-- Start of TEXT BLOCK --

# Your pets' favourite toys/treats?



## DarcyGerbil (Jul 23, 2013)

Just thought this might be a fun easy thread, it's probably been done before but here's a new one!  Just post a picture or add an attatchment of your pets' fave toy or treat (or both!  ) If you have any pets that aren't small animals (dogs, cats etc.) feel free to show us theirs as well! I can't wait to see what you post, maybe your post might convince someone else to try it out! Remember to give a description of what it is (e.g. Name, purpose, estimated price etc.) . Have fun!


----------



## HazelandDan (Apr 22, 2012)

Well aside from the ubiquitous toilet role tube which is every gerbils favourite toy my girls very much enjoy the little playground section of their tank for climbing and the coconut shell to scratch at and rock around in
















And when they're out for play time of course they like to use their human as a climbing frame too, so they can get up high and see everything









looking forward to everyone elses suggestions, great idea for a thread :thumbsup:


----------



## DarcyGerbil (Jul 23, 2013)

Aww looks like they have great fun! That reminds me I was going to put up some chinchilla shelves and bird perches in our cage for climbing . Loving the cardboard play pen! I'll show mine as soon as I can hog the laptop! Hehe.


----------

-- End of TEXT BLOCK --
-- Start of ENTRIES SUPPLIED --

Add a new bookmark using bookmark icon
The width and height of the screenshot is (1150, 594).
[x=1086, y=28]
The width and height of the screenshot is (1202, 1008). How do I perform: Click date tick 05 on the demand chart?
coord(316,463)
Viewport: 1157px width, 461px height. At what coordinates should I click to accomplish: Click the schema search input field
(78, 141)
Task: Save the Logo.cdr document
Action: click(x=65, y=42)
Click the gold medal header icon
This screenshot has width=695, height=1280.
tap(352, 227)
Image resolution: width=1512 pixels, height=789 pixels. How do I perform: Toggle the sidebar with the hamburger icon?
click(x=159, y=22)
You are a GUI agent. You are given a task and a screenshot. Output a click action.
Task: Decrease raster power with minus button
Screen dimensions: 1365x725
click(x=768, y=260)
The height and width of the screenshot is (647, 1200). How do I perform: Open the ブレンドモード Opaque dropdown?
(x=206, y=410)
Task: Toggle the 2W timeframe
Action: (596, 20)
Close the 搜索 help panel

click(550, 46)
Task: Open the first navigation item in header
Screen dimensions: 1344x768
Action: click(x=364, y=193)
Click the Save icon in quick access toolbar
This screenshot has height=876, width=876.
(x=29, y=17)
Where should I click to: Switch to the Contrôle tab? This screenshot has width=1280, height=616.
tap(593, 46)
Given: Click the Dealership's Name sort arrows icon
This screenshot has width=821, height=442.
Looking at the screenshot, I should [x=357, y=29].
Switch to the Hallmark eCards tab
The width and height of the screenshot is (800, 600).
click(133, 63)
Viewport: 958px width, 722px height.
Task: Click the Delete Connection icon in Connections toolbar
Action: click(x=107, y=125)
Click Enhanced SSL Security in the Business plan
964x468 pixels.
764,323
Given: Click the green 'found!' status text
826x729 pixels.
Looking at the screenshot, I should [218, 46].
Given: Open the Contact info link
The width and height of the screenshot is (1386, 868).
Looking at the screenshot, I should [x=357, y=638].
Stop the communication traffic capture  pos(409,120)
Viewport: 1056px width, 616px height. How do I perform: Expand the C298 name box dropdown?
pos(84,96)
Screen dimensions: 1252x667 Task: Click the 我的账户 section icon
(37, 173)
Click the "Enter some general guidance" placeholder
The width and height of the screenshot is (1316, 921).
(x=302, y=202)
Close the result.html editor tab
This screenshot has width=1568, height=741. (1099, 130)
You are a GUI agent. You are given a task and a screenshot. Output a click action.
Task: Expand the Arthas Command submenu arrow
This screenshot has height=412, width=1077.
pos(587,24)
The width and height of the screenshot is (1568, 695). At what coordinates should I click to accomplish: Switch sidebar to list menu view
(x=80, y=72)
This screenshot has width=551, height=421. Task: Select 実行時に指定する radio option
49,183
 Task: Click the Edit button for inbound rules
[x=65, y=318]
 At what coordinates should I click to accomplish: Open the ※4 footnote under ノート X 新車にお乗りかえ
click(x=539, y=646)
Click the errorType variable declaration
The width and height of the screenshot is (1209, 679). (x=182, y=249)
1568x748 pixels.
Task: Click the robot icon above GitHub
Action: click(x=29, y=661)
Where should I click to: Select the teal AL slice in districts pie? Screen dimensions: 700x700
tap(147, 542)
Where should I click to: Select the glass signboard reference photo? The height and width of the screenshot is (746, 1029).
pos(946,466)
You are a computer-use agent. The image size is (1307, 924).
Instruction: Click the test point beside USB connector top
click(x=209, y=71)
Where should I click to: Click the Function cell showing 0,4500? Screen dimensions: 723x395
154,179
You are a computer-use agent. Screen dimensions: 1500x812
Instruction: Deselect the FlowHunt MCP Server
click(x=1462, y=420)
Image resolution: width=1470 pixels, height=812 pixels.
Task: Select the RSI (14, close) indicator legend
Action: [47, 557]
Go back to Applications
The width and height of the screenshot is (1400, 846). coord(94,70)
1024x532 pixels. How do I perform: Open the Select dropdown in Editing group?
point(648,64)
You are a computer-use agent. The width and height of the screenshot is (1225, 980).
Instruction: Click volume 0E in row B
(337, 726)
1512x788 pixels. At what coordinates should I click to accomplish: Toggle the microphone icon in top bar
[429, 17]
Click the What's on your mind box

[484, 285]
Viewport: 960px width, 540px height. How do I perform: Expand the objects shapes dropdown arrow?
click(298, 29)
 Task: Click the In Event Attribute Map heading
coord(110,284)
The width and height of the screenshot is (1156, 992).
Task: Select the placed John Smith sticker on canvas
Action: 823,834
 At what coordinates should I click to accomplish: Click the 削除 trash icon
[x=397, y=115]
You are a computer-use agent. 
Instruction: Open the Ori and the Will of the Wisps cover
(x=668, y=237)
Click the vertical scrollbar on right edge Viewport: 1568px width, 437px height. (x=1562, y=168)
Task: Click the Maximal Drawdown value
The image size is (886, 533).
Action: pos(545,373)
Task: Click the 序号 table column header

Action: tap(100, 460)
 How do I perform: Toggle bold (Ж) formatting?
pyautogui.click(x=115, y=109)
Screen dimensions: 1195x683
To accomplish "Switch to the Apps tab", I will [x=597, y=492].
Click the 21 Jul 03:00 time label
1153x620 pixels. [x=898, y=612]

-- End of ENTRIES SUPPLIED --

PROBLEM SET:
**A.** Output the part of the pet toys thread starting at "# Your pets'" and ending at "etc.) . Have fun!".
**B.** Translate this sentence from the pet toys thread into Spanish: "Aww looks like they have great fun!"

OUTPUTS FOR THE TASKS:
**A.**
# Your pets' favourite toys/treats?



## DarcyGerbil (Jul 23, 2013)

Just thought this might be a fun easy thread, it's probably been done before but here's a new one!  Just post a picture or add an attatchment of your pets' fave toy or treat (or both!  ) If you have any pets that aren't small animals (dogs, cats etc.) feel free to show us theirs as well! I can't wait to see what you post, maybe your post might convince someone else to try it out! Remember to give a description of what it is (e.g. Name, purpose, estimated price etc.) . Have fun!

**B.** ¡Aww, parece que se divierten muchísimo!